* To be done
Rescale the stretch of lines from the one containing "Viewport: 666px width, 471px height." through the one containing "point(37,363)" by writing out only those lines in full, requests included. Multiply each coordinate in the answers by 0.6 and round it to a whole number, with halves rounded up, and keep every other number unchanged.

--- The records ---

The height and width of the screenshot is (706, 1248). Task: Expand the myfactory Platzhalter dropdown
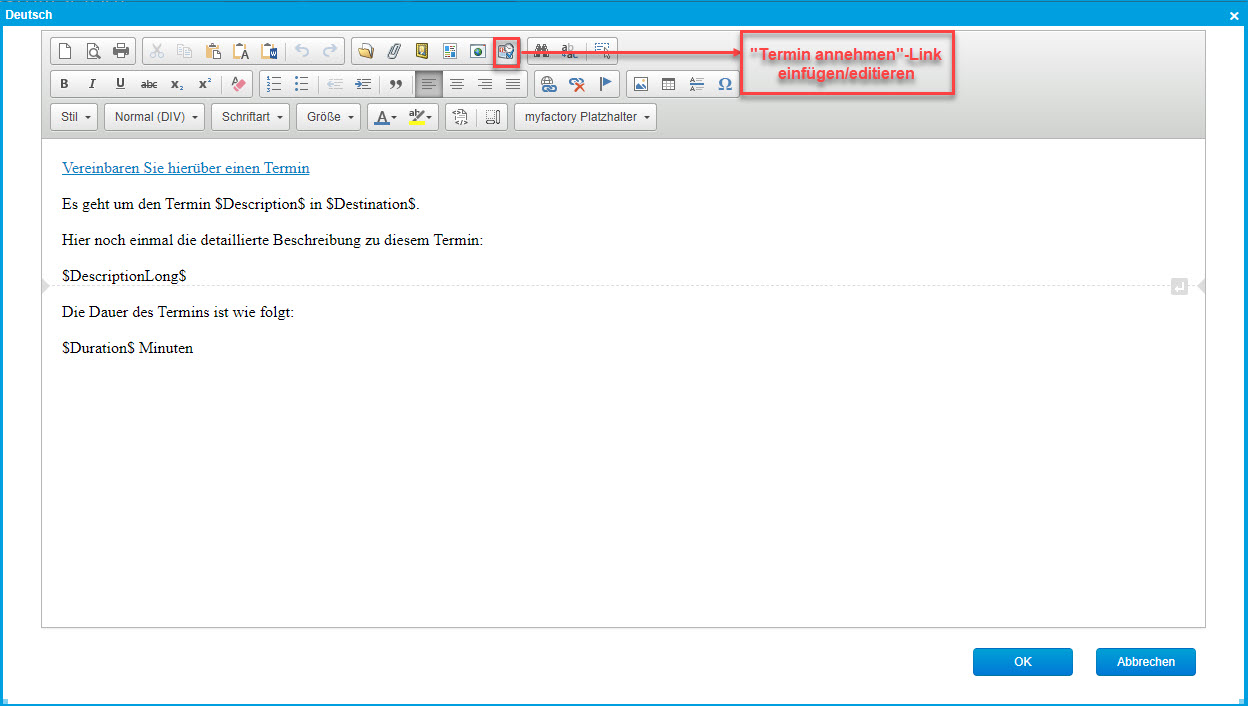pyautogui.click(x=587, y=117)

---
--- The records ---

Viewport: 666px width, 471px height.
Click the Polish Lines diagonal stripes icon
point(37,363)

---
--- The records ---

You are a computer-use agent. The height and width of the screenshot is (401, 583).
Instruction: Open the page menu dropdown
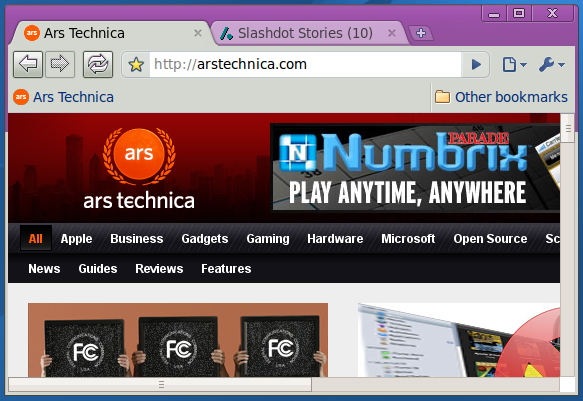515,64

---

* Worked answer
Viewport: 666px width, 471px height.
Click the Polish Lines diagonal stripes icon
point(22,218)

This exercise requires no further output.